Your instructions:
Would you copy out the following entries exactly, without any of the pictures?

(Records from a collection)
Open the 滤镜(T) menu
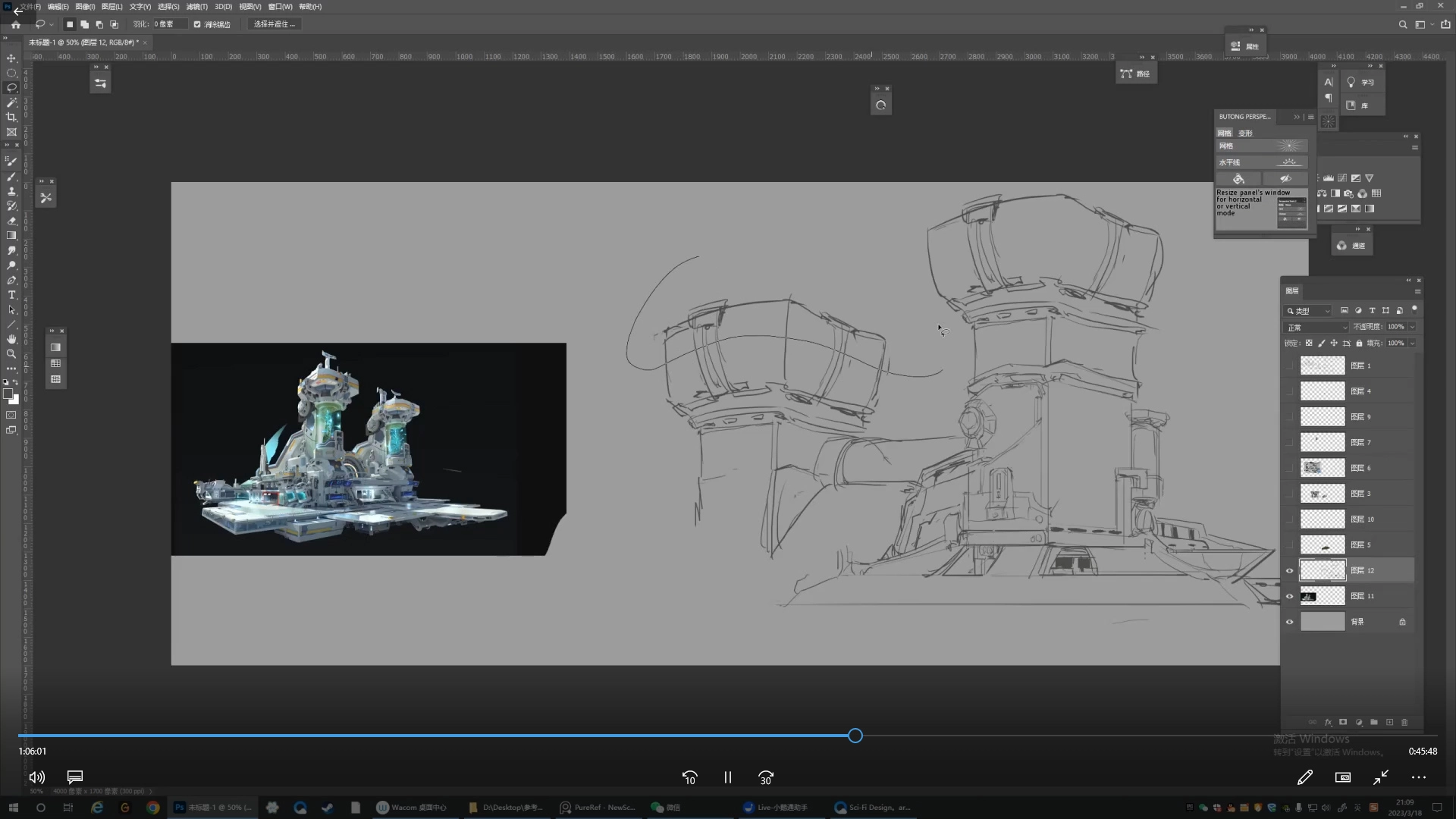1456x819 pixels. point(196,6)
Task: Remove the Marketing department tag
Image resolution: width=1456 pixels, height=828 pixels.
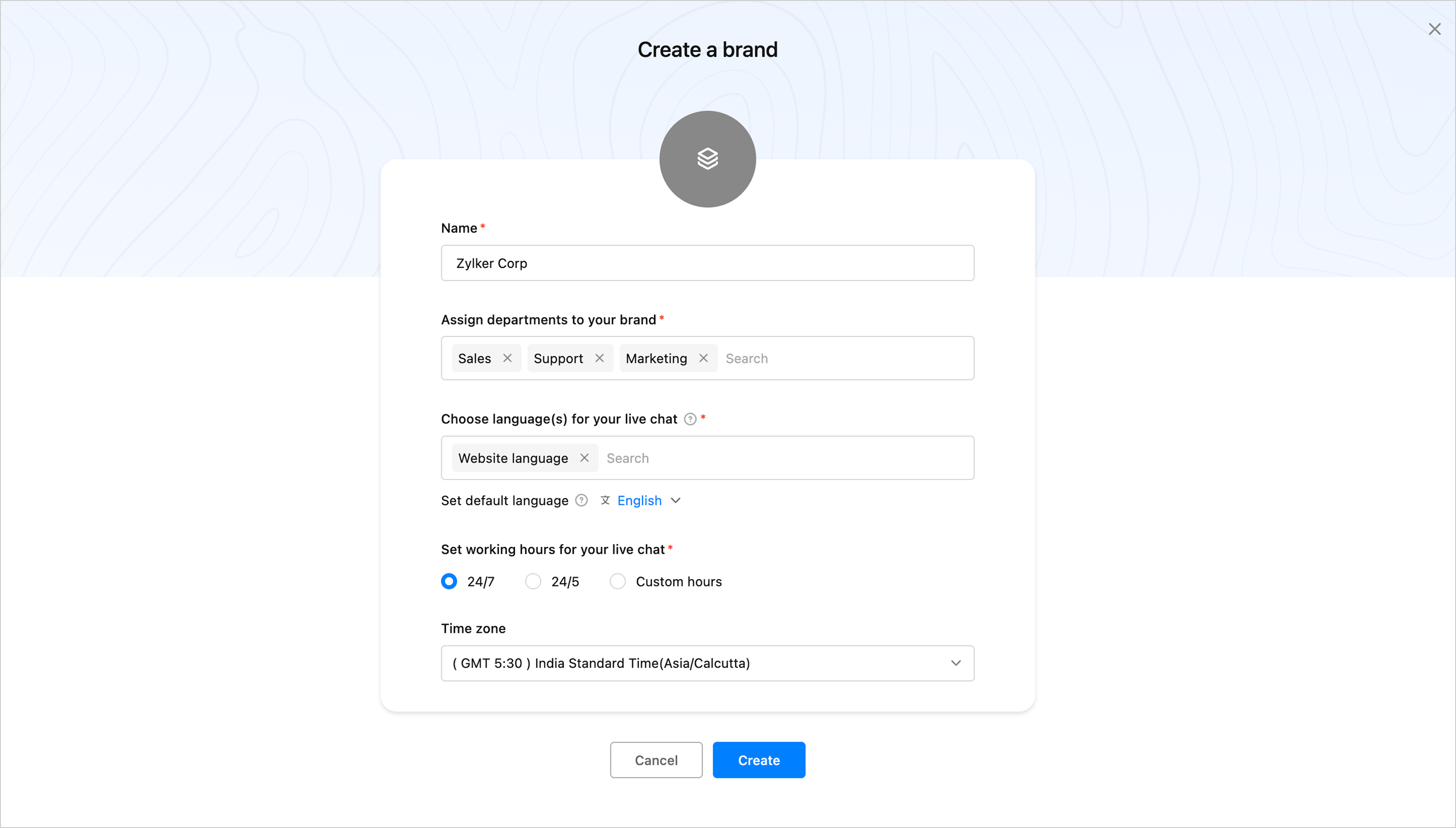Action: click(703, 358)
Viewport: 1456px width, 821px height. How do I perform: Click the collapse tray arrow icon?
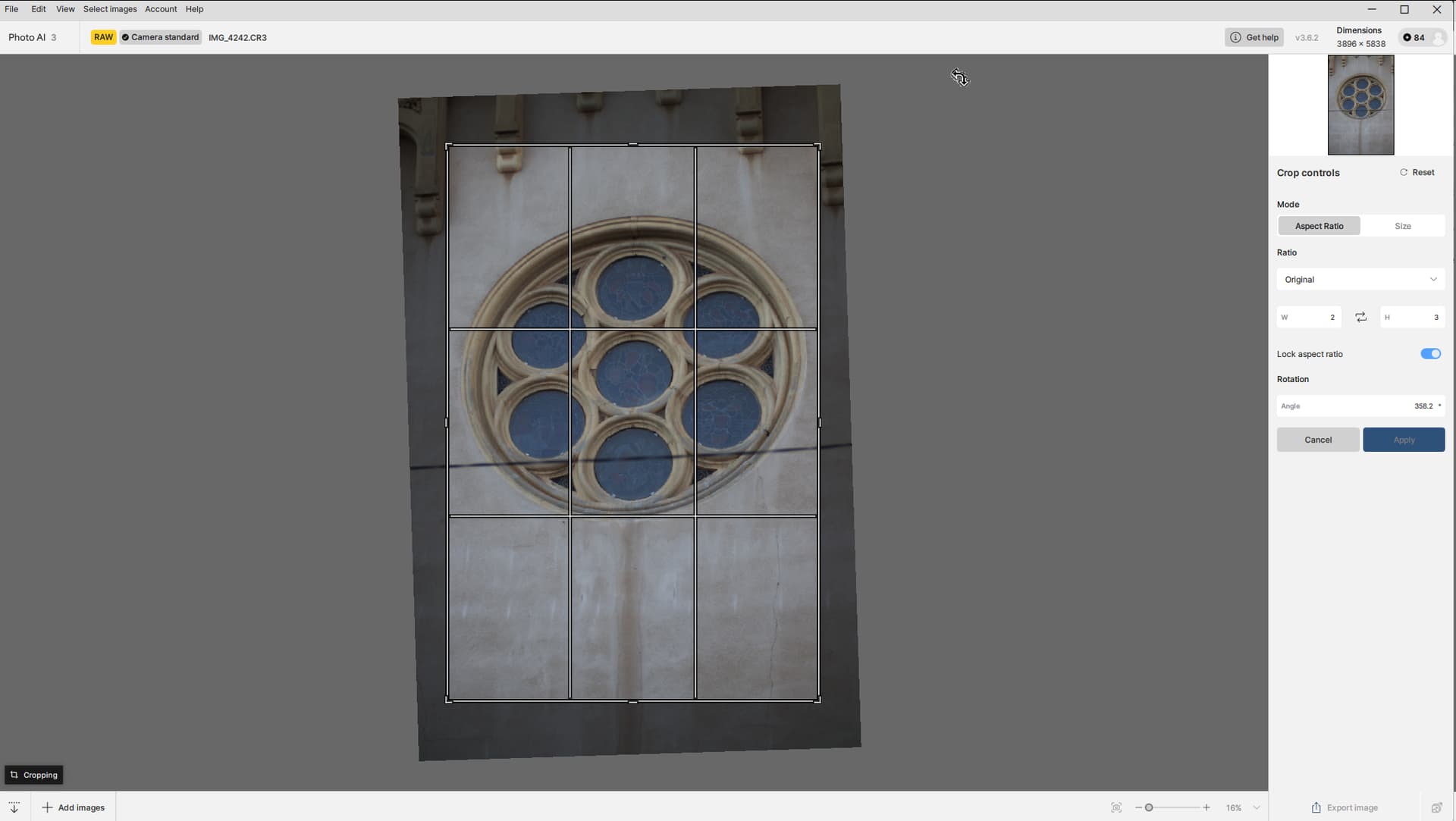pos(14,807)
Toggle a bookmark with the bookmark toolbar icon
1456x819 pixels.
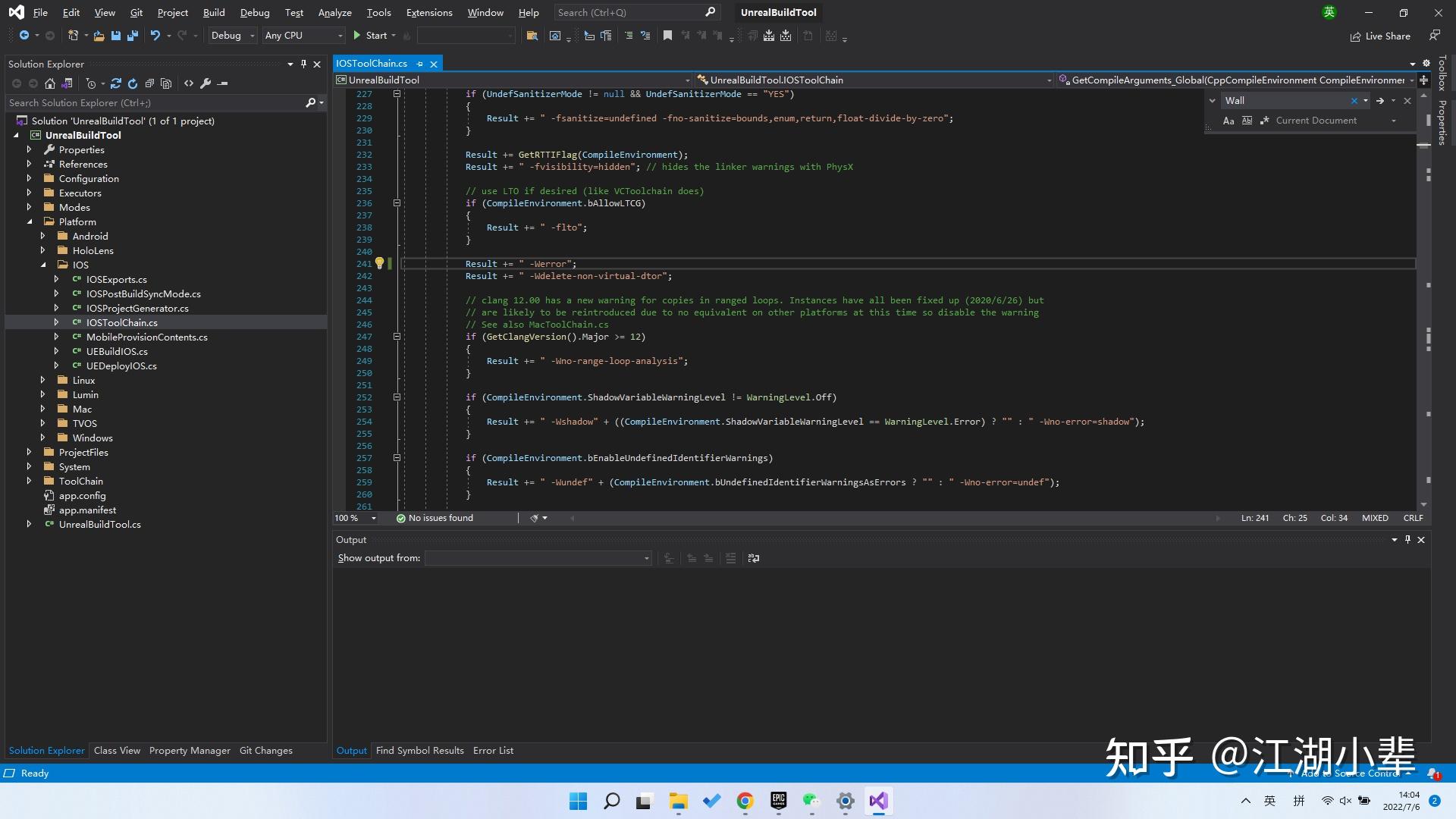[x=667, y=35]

Exercise output:
Open the 滤镜(T) menu
1456x819 pixels. point(196,6)
Task: Remove the Marketing department tag
Image resolution: width=1456 pixels, height=828 pixels.
Action: click(703, 358)
Viewport: 1456px width, 821px height. How do I perform: Click the collapse tray arrow icon?
pos(14,807)
Toggle a bookmark with the bookmark toolbar icon
1456x819 pixels.
[x=667, y=35]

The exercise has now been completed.